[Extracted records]
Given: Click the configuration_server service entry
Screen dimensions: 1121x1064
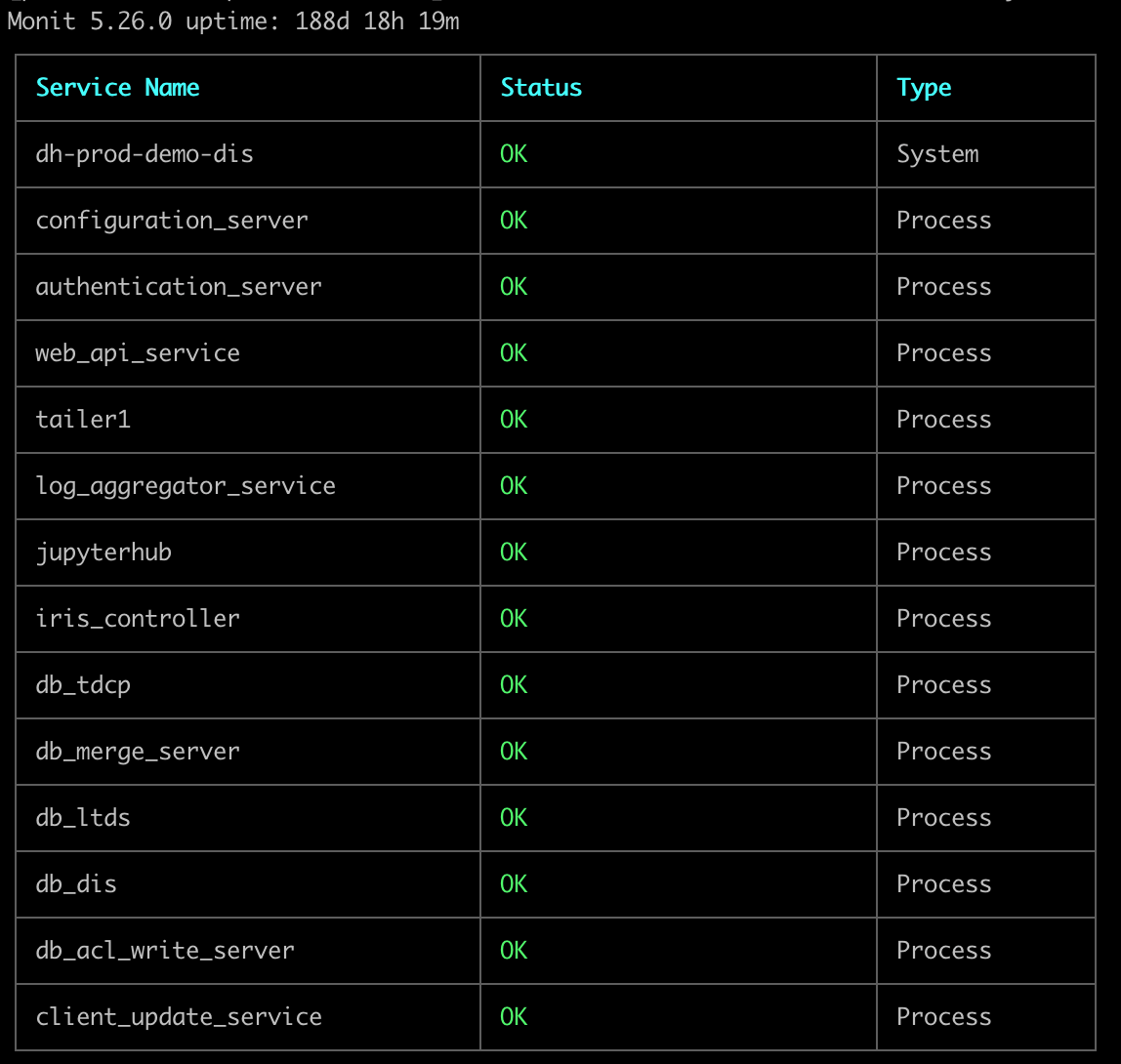Looking at the screenshot, I should tap(172, 221).
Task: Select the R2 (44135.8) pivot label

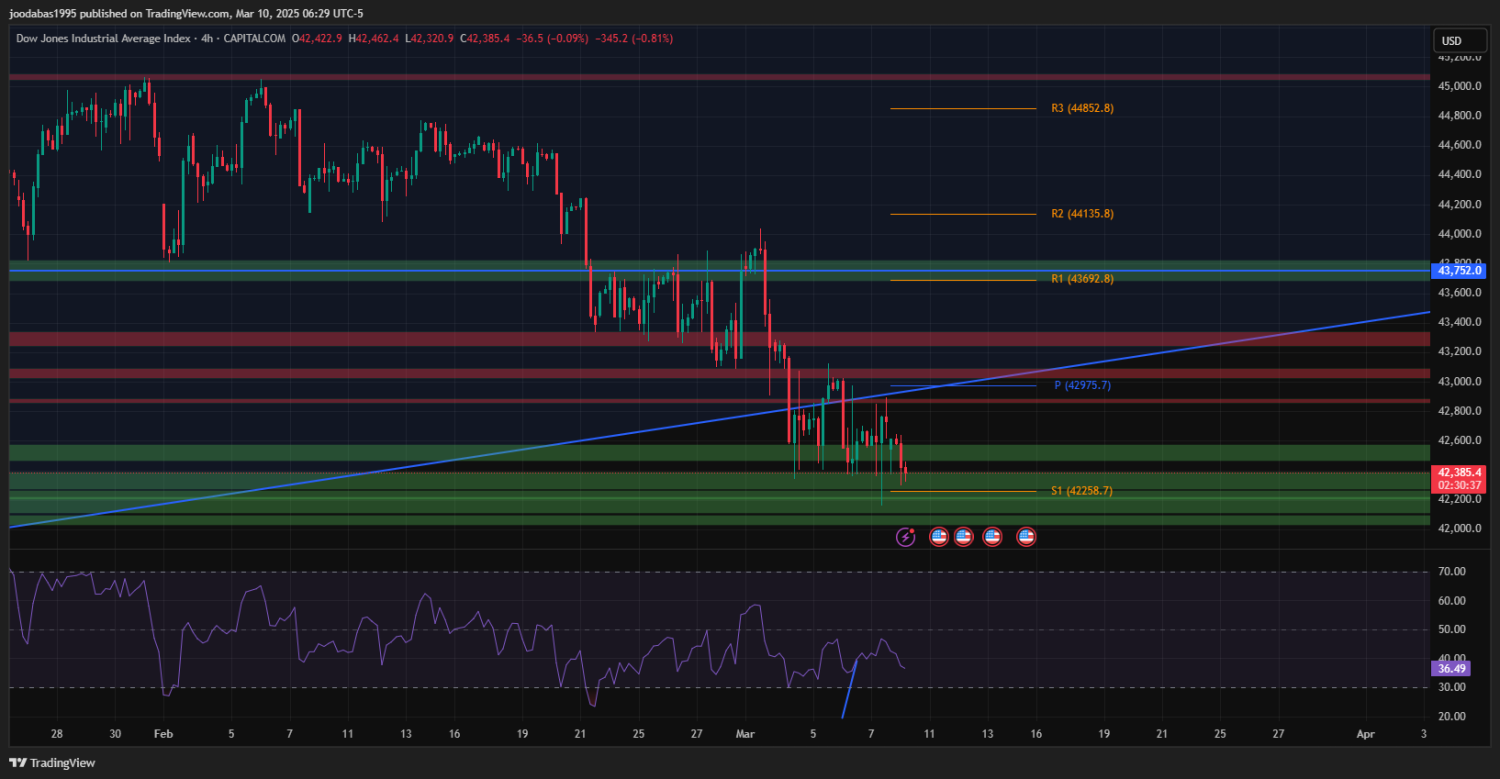Action: pyautogui.click(x=1082, y=214)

WHAT IS BEING ASKED – Type the entries again verbatim. Drop the images.

RESULT OF THIS EXERCISE –
Given: Click the configuration_server service entry
Screen dimensions: 1121x1064
Looking at the screenshot, I should tap(172, 221).
Task: Select the R2 (44135.8) pivot label

Action: pyautogui.click(x=1082, y=214)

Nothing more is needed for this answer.